При 0, I, II стадиях рака кожи целесообразно использование криогенного, хирургического, лучевого, фотодинамического методов. При распространенных процессах предпочтительнее комбинированное лечение с предоперационной дистанционной гамма — терапией в СОД 40 — 50 Гр и радикальной операцией, включающей различные виды пластических операций по восстановлению образующихся после иссечения опухоли дефектов. Если радикальная операция невыполнима, возможно проведение химиолучевого лечения с использованием препаратов платины (цисплатин), фторурацила, блеомицина, метотрексата. Успешно проводится криолучевое лечение, комбинация ФДТ + криодеструкция + химиотерапия. При наличии регионарных метастазов выполняются лимфодиссекции
Лучевая терапия получила распространение при опухолях небольших размеров. Суммарная доза в 50–70 Грей обеспечивает значительный процент хороших результатов. Хуже результаты при инфильтрирующей форме, а также при новообразованиях, расположенных в углах глаз, на носу, ушной раковине и на участках вблизи хряща. Недостатками метода являются лучевые повреждения здоровых тканей (перихондриты, лучевые язвы), а также большая (более 1 месяца) продолжительность лечения.

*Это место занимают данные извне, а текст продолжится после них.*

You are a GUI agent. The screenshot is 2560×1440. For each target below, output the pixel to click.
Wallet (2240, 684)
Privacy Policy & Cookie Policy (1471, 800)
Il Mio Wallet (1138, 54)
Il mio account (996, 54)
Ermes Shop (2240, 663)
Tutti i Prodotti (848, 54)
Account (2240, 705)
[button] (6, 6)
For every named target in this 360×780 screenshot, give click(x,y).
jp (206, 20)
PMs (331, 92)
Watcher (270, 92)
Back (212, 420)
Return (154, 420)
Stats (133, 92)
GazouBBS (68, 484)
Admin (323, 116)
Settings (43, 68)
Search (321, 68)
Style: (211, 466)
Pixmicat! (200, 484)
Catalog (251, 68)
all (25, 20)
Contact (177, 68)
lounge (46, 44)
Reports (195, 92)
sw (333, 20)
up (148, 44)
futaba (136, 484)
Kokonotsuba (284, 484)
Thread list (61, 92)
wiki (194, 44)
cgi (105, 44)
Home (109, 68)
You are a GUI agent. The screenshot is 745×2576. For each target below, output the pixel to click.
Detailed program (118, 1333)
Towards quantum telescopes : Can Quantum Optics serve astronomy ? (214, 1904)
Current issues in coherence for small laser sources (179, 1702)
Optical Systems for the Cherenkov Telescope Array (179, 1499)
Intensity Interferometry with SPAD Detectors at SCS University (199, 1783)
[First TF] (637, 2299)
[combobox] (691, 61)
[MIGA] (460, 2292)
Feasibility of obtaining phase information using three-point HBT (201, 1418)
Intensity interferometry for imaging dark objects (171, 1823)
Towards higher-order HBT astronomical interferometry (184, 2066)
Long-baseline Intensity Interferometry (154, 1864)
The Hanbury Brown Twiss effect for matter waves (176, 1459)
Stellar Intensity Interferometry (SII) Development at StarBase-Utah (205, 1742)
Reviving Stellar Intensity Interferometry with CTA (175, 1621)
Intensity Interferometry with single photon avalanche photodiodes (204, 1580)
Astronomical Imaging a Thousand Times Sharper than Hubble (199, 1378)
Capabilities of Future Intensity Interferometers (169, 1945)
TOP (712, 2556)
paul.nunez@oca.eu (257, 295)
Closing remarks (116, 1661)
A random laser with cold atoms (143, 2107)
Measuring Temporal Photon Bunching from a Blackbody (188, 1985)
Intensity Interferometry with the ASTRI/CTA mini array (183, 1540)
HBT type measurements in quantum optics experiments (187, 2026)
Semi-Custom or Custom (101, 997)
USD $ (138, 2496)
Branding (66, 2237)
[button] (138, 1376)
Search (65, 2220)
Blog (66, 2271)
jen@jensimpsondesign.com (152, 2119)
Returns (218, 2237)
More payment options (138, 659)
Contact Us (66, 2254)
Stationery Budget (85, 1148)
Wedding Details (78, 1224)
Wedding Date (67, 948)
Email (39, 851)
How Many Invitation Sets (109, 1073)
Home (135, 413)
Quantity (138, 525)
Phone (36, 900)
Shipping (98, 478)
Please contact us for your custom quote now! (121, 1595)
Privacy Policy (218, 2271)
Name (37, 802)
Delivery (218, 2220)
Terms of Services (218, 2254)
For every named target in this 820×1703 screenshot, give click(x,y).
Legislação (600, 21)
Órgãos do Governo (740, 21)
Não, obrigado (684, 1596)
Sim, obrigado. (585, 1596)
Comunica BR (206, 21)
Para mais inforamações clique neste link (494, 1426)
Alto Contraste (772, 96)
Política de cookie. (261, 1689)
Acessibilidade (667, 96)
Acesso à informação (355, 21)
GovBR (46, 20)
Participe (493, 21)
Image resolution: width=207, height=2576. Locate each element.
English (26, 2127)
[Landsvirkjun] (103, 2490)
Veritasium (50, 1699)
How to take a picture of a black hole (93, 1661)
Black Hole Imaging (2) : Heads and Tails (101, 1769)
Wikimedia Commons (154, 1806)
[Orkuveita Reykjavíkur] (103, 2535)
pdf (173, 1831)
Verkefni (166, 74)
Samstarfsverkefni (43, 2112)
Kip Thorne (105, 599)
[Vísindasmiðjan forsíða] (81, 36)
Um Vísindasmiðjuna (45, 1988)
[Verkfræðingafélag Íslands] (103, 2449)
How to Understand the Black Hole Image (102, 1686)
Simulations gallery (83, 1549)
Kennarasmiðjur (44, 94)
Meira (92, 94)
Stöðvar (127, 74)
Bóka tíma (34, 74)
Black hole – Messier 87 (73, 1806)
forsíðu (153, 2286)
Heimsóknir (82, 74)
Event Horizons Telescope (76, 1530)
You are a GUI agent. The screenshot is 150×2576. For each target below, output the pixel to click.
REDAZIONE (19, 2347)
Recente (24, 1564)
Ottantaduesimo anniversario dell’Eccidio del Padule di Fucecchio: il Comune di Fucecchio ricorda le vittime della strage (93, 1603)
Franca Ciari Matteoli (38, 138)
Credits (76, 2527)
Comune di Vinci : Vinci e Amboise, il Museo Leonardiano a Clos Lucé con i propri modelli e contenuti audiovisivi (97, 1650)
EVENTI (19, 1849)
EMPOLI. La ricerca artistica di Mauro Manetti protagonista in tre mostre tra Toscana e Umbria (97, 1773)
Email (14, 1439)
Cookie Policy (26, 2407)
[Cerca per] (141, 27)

Хирургическое лечение применяют в большинстве случаев при раке туловищ и конечностей. Опухоль иссекают на расстоянии 1–2 см от видимого края. Криогенное воздействие осуществляется с помощью жидкого азота. Вызываемый охлаждением некроз тканей приводит к разрушению новообразования с последующим заживлением без грубых рубцов. Метод может быть применен при неглубокой инфильтрации кожи. Лечение лучами лазера также достаточно эффективно. Для некроза опухоли как правило достаточно одного сеанса. Заживление участка некроза происходит с образованием тонкого эластичного рубца. Лекарственное лечение используется только как компонент комбинированного лечения, которое, кроме того, включает операцию и пред - или послеоперационную лучевую терапию.
Лечение при рецидивах рака кожи. Методом выбора в лечении рецидивов рака кожи является хирургическое иссечение рецидивной опухоли с последующей пластикой образовавшихся дефектов.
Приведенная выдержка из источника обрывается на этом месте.